Excerpted passage -
The Republican Study Committee (RSC), a group of 145 House GOP lawmakers, rolled out a new healthcare plan to counter Democrats’ call for “Medicare for All.”
However, the plan itself closely resembles the Affordable Care Act (ACA) repeal bill called the American Health Care Act (AHCA) that the House passed in 2017 and contributed greatly to the loss of the GOP House majority in 2018.
For the plan to become law, Republicans would have to retake the House in 2020, and President Donald Trump would need to be reelected. However, if those victories happen, the plan could be a blueprint for how a GOP-controlled Congress would move forward on healthcare, as the committee counts among its members both GOP leadership and rank and file.
Here are three takeaways from the plan:
Shifting to high-risk pools
The plan would retain the ACA’s requirement that individual market plans cover pre-existing conditions. However, it takes out provisions that ensure patients with pre-existing conditions get affordable coverage such as requirements that prevent plans from charging sicker people higher premiums than healthy customers.
The plan does introduce high-risk pools that would be used by people with high healthcare costs, a commonly deployed tactic by states for the individual market before the ACA. The high-risk pools would be funded by repackaging the funding used for the ACA’s subsidies and the Medicaid expansion.
However, the plan doesn’t identify the full amount that should be devoted to high-risk pools, which segregate high-cost customers on the individual market.
The plan cites a 2017 report from consulting firm Milliman that estimated a federally supported high-risk pool could require $3.3 billion to $16.7 billion a year. The AHCA also called for high-risk pools but only gave $2.5 billion a year to help states fund them.
While the “$17 billion annual price tag may not seem ideal, it sets up a sustainable path for the individual market,” the RSC report said.
The desire for more funding for high-risk pools is likely a nod to Democratic attacks during the 2018 midterms that the AHCA threatened pre-existing condition protections. The nonpartisan Congressional Budget Office said the AHCA, which let states waive pre-existing condition protections, would lead to people in those states not getting affordable coverage for their pre-existing conditions.
While the AHCA had funding for high-risk pools, experts across the healthcare spectrum said that it wasn’t enough. It would remain to be seen how much more funding would be needed.
Doubling down again on health savings accounts
Bolstering health savings accounts has been a very popular reform idea among Republicans, and that enthusiasm is clear in the RSC plan.

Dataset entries
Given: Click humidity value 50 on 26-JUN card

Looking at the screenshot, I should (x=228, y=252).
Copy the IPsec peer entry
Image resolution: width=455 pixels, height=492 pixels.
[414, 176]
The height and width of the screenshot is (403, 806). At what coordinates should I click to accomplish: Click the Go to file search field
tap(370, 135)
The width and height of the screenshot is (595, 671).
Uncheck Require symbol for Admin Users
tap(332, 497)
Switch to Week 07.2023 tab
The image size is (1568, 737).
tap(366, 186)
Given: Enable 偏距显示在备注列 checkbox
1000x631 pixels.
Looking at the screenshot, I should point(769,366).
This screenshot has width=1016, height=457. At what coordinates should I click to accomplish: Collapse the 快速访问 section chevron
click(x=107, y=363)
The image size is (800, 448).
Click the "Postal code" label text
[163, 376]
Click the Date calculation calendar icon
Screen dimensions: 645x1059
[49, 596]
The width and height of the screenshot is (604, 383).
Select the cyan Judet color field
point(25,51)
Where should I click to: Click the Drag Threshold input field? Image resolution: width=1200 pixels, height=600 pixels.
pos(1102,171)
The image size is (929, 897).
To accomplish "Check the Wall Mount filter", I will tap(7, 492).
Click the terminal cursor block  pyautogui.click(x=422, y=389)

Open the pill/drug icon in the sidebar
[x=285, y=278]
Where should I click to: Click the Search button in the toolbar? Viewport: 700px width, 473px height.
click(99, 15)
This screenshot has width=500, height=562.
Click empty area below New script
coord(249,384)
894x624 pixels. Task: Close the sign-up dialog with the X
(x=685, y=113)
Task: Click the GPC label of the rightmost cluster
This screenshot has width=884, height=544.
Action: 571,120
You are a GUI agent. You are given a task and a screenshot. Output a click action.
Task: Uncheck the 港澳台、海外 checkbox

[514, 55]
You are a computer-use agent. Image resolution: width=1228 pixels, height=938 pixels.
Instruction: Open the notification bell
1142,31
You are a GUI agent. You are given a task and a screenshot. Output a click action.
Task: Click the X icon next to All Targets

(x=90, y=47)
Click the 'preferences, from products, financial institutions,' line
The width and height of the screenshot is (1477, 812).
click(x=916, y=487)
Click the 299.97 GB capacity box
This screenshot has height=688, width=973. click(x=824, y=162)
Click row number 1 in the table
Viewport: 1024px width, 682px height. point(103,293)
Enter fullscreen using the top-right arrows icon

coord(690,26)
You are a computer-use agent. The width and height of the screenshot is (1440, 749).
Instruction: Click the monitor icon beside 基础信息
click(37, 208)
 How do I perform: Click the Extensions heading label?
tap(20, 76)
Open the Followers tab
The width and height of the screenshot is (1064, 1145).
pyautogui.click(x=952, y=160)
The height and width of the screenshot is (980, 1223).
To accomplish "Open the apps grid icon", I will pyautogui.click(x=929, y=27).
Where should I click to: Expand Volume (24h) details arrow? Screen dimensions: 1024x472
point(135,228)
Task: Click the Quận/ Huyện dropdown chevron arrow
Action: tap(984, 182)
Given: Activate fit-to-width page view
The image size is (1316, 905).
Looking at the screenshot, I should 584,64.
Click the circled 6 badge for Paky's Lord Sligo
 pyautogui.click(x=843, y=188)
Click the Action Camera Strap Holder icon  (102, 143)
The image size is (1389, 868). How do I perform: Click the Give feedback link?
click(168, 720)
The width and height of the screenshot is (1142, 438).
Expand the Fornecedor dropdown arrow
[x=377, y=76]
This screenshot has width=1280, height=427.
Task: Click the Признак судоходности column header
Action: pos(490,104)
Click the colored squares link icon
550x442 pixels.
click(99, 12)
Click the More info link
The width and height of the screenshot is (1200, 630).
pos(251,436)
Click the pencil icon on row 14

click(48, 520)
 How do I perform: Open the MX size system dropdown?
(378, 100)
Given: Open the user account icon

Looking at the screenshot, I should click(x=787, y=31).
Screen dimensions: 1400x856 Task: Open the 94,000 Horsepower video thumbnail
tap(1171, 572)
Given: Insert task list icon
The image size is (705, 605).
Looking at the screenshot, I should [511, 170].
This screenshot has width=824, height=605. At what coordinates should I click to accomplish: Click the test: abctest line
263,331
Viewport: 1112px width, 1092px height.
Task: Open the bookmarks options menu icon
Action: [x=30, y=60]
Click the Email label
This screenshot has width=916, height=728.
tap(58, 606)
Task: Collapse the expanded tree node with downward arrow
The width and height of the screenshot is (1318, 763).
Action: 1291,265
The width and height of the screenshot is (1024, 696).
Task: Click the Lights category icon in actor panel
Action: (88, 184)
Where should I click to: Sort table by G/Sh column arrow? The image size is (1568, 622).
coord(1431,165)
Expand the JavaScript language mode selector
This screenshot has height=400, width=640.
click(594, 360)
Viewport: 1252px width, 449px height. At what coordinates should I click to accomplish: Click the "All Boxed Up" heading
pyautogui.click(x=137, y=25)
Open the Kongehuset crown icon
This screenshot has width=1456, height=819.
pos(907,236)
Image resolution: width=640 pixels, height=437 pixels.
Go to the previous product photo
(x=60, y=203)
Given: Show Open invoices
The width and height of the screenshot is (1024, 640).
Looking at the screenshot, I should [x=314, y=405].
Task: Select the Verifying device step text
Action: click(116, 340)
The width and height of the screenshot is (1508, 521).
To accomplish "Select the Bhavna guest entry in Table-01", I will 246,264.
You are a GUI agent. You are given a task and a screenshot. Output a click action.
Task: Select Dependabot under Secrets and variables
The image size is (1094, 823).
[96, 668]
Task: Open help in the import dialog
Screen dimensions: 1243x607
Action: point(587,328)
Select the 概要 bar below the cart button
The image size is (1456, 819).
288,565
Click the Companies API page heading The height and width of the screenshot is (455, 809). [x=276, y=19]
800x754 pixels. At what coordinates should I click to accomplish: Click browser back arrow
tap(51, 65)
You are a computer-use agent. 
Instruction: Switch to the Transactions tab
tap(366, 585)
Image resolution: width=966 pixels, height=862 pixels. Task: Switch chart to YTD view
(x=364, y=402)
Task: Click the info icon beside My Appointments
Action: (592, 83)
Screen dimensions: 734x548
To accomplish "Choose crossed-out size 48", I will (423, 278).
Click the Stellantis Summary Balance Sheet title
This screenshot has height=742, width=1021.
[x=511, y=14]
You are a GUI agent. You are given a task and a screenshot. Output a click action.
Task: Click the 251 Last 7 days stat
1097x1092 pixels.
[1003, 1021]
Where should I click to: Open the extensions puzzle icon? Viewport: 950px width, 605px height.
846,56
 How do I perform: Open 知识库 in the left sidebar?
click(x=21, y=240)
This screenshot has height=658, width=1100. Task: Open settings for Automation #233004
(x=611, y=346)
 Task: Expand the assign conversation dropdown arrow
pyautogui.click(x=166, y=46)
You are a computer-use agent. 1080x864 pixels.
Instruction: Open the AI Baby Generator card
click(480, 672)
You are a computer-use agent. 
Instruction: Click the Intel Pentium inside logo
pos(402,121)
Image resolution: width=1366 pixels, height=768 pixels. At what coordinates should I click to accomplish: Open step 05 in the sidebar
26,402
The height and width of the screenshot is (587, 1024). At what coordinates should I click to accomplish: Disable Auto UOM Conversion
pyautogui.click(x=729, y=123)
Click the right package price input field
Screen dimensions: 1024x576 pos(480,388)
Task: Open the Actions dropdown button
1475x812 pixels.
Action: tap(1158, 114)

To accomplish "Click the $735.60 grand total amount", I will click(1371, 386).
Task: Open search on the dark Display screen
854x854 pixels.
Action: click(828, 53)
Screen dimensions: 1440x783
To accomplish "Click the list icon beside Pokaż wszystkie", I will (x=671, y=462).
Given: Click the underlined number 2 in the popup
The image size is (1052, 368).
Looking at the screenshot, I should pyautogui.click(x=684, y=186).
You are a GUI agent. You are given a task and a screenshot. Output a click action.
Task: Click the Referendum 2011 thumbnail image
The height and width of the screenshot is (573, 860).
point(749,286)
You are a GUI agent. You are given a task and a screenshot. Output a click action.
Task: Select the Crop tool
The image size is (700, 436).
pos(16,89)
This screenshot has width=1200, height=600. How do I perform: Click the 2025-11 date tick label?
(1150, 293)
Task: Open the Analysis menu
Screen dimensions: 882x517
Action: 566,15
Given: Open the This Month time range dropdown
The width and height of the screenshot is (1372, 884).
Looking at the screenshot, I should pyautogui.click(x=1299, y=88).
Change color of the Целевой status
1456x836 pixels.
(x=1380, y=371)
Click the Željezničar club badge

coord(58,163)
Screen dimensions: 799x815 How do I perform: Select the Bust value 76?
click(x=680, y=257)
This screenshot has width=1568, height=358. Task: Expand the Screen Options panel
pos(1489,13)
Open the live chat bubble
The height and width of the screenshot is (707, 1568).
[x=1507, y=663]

Tasks to complete -
**1.** In the healthcare plan article, how much money per year did the AHCA give to help states fund high-risk pools?
**2.** Repeat a passage from the healthcare plan article. Begin at the words "The desire for" and stop after "their pre-existing conditions.".
**3.** Go on with the healthcare plan article from the point where it stops.
The items above are separate material and are not part of the healthcare plan article.

Task-by-task outputs -
**1.** The AHCA gave $2.5 billion a year.

**2.**
The desire for more funding for high-risk pools is likely a nod to Democratic attacks during the 2018 midterms that the AHCA threatened pre-existing condition protections. The nonpartisan Congressional Budget Office said the AHCA, which let states waive pre-existing condition protections, would lead to people in those states not getting affordable coverage for their pre-existing conditions.

**3.**
The plan proposes to increase how much an employee can contribute to a health savings account. Currently, an individual can contribute $3,500 and a family can contribute $7,000.
A 2018 bill that passed out of the House but didn’t make it through Congress increased the contribution cap to $6,650 for an individual and $13,300 for a family.
Now, the RSC plan wants to increase the figures again, this time to $9,000 per individual and $18,000 for families, in line with a proposal from libertarian think tank Cato Institute.
“The RSC plan would also expand health savings accounts so that they could be used for a number of health services and products that currently must be paid for with after-tax dollars,” the plan said.
Replace Medicaid expansion with a block grant
This is another common reform in ACA repeal plans. The bill would phase out the enhanced federal matching rate for the Medicaid expansion to pre-expansion levels.
In addition, the bill would replace the existing open-ended federal match with a fixed amount in a block grant.
But the plan has a new twist in a new “flex-grant” that would give more funding to states that adopt a work requirement. However, half of the funding for any flex-grant must go toward supporting the purchase of private plans for low-income individuals.
So far, 12 states have gotten approval from the Trump administration to install work requirements for their Medicaid expansion population. But of those 12 states, three have had their work requirement programs struck down by legal challenges.
Some states are also considering installing their own block grants. Tennessee has released a draft proposal for a block grant but has yet to get federal approval.